Nice looking stuff! I especially like your choice of stain color. Great job!


----------



## ericld

Looks great. I might have wrapped the dowels with something. PVC tubing, and paint it. Copper pipe, polished or aged, but some polished aluminum would look killer.


----------



## Anthony

Looks good. I'm on my fourth flexy-design rack. It's a nice, simple system that any DIY'er can adapt to new gear, new rooms, new decor, etc.


----------



## jpgolf14

ericld said:


> Looks great. I might have wrapped the dowels with something. PVC tubing, and paint it. Copper pipe, polished or aged, but some polished aluminum would look killer.


I thought about doing something like that, but I ended up liking the color scheme and industrial look that I have.


----------



## Anthony

My current rack has the PVC tubing and I will chime in.

1) You lose the infinite adjustability for new gear (but setting height is easier)
2) I have not gotten paint to stick reliably to PVC and be wear-resistant. I finally got a good bond on mine, but any little ding and the paint flakes off.

I am still happy, since my wife wanted to tone down the industrial look and the painted tubes did that -- but it's still a compromise.

Just FYI.


----------



## Fortin's H.T room

You did a good job on that.


----------



## bassman_soundking

wow thats cool, same threaded ror as I usded on my friends comp sub box for bracing. I never thought of that. Looks great!


----------



## jpgolf14

bassman_soundking said:


> wow thats cool, same threaded ror as I usded on my friends comp sub box for bracing. I never thought of that. Looks great!


Any pics of that sub box? Sounds pretty cool.


----------



## bassman_soundking

I wish I had. He took it away as soon as I was finished. I have made many boxes over the years, and nly recently have I started to take pics. Mostly of my own personal ones. I have never done the threaded rods on my stuff, as I dont compete in car audio. When I decide to make a new stand for my bedroom theater I will probably make it like yours


----------



## s52e368

very nice looking . what was you total material cost?


----------



## jpgolf14

Cost was roughly:

2 sheets of birch plywood - $80
metal parts - $150
stain, finish - $40

so about $270


----------



## bassman_soundking

Less than buying a quality one from a store, but better wood, custom size, adjustable, and better wood.


----------



## jpgolf14

Yeah, the biggest deal for me was getting something to fit the center channel 22"x8". Commercial stands with center channel provisions this big are serious money.


----------



## natlight

I have a 50 inch panny that I'm looking to build a flexy rack for. Would you recommend this size or should I go smaller/larger?


----------



## jpgolf14

You could build one this size. A couple things to consider:

The size of your components. Most consumer componenets are less than 18" wide. So I made the sections in my bottom two rows to accept up to 18" wide components. Then I bought an EP4000 amp for my subwoofer. The rack mounts extend to 19" wide. So on my stand the rack mounts touch the front of the bars. If I made the stand over again I might make it accomodate 19" components. It does actually look ok the way it is though. I'll post a picture.

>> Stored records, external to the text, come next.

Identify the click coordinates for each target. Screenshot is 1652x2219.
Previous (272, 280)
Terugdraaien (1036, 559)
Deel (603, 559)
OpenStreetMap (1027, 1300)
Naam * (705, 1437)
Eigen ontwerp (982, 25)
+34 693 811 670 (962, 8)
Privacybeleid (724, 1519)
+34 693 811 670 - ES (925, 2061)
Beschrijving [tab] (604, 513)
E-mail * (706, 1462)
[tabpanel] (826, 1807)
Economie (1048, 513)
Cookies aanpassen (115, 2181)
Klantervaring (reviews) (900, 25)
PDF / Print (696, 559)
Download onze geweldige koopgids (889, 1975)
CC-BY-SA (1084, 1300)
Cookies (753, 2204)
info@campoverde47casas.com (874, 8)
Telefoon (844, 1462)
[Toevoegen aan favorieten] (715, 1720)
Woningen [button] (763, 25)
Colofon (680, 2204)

Number of components. I don't have that many components but I wanted to allow for growth in the future. I might put my old school (NES, N64 :yikes video game systems on the stand which will fill it up quick. I'm just not sure if I like the look, and I haven't really played them in years. One idea would be to integrate a dvd/blu ray holder into the design.

Center channel size. This table is sized perfectly for the Polk CS2 center channel. It looks great in there now, but may be to small if I ever upgrade :rolleyesno:.

TV height. From my seating position this height works for me. If I had a 50 I'd probably try to make it an inch or two lower. Measure your TV stand now, is it to high, to low.

Finally I like how wide this thing is. It allows me to put the main speakers on either side and maintain good stereo seperation without having the speaks sitting out in the middle of the room.


----------



## natlight

Thanks for all the info! I can't wait to get started on mine.


----------



## bassman_soundking

As far as stand height I think the tv should be just higher than eyes in the middle of screen when seated.most ppl have them higher I have noticed.


----------



## jpgolf14

bassman_soundking said:


> As far as stand height I think the tv should be just higher than eyes in the middle of screen when seated.most ppl have them higher I have noticed.


I would say this depends on your furniture and preference. My couch (especially reclined) naturally points my head up a bit. So I have my tv higher than eye level to compensate.


----------



## bassman_soundking

jpgolf14 said:


> I would say this depends on your furniture and preference. My couch (especially reclined) naturally points my head up a bit. So I have my tv higher than eye level to compensate.


good point. I have a friend who put his tv about a foot above the fireplace mantle. I think it looks ridiculous! But he is happy with it I guess.


----------



## Gideon's_Test

jpgolf14:

I know it has been a long time, but I really like your flexy rack. I have three questions:

1) What stain did you use, the color is great! 

2) What did you use on the edges (face) of the plywood?

3) What are the grey plastic caps/feet that you used on the ends of the threaded rods?


----------



## jpgolf14

1. Stain is a custom color mixed from TransTint black and Transtint Red Mahogany. I don't recall the actual mix.

2. The edging is iron on birch veneer from Home Depot. Brand is Band-it.
http://www.lowes.com/pd_16546-99999...br|0||p_product_qty_sales_dollar|1&facetInfo=

I trimmed the edging with a knife and finished with the sander. I would probably try their trimmer next time.
http://www.amazon.com/Rockler-33437-Band-It-Edge-Trimmer/dp/B001B1CHDA/ref=cm_cr_pr_product_top

3. These and all the hardware are from McMaster-Carr. Part number 2427T62.


----------



## Quijibo

I had thought about making a stand with that general idea a little while ago. Good to know it was a good idea. 

Nice job on the stand.


----------